──────── EXTRACT

Skip to content. | Skip to navigation


Personal tools
You are here: Research @ McMaster > News > 2012 News Archive > Ontario government announces $4.6 million investment to equip researchers

Research News

Ontario government announces $4.6 million investment to equip researchers

August 8, 2012


The Province of Ontario has announced an investment of nearly $5 million to support researchers at McMaster.

“We are proud of the exceptional work happening in Hamilton,” said Ted McMeekin, Minister of Agriculture, Food and Rural Affairs, who made the announcement during a visitto McMaster’s campus, which is part of his riding of Ancaster-Dundas-Flamborough-Westdale. “The contributions of our researchers are making the world a better place, starting right here with new ideas and jobs in our community.”

The investment by the Ministry of Economic Development and Innovation, through its Ontario Research Fund Research Infrastructure Program, will support 14 projects, representing a range of disciplines.

────────────────

> **GIVEN INSTRUCTION 1**:
Sum up the funding announcement in two sentences.
> **GIVEN INSTRUCTION 2**:
Answer these questions from the funding announcement:
(a) On what date was it published?
(b) Which riding is McMaster's campus part of?
(c) How many projects will the investment support?
> **GIVEN INSTRUCTION 3**:
Carry on the funding announcement, starting after its last sentence.

──────── COLLECTED MATERIAL

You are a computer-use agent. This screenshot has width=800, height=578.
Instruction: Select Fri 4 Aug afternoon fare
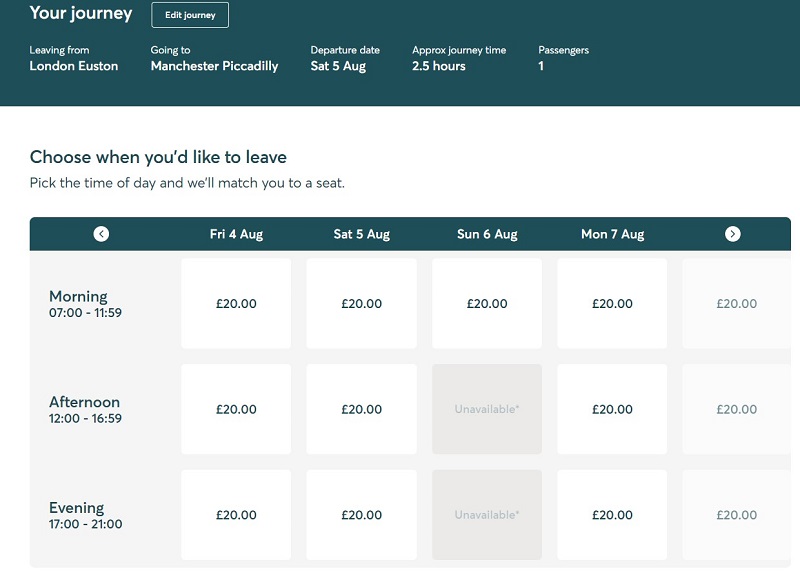[x=236, y=409]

────────────────

> **REPLY 1**:
The Province of Ontario has announced an investment of nearly $5 million to support McMaster researchers, and Ted McMeekin, Minister of Agriculture, Food and Rural Affairs, made the announcement during a visit to the campus. The money comes from the Ministry of Economic Development and Innovation through its Ontario Research Fund Research Infrastructure Program and will support 14 projects across a range of disciplines.

> **REPLY 2**:
(a) August 8, 2012
(b) Ancaster-Dundas-Flamborough-Westdale
(c) 14

> **REPLY 3**:
“Ontario’s economic growth starts with investing in talent and ideas,” said Brad Duguid, Minister of Economic Development and Innovation. “We’re proud to be partnering with the talented researchers at McMaster who are doing cutting-edge work that could lead to exciting discoveries and create new jobs and economic growth.”

McMaster president and vice-chancellor Patrick Deane said the investment will further enhance the University’s vibrant research environment.

“Many of the researchers awarded funding will now be able to upgrade and augment their current facilities with the latest equipment, while other researchers will be creating new laboratories and developing novel technologies on our campus,” Deane said. “This will ultimately increase our research capacity, accelerate our research results and provide an enriched research-training environment for our students."

The new provincial investment, totaling $4.6 million, matches federal awards from the Canada Foundation for Innovation over the last year.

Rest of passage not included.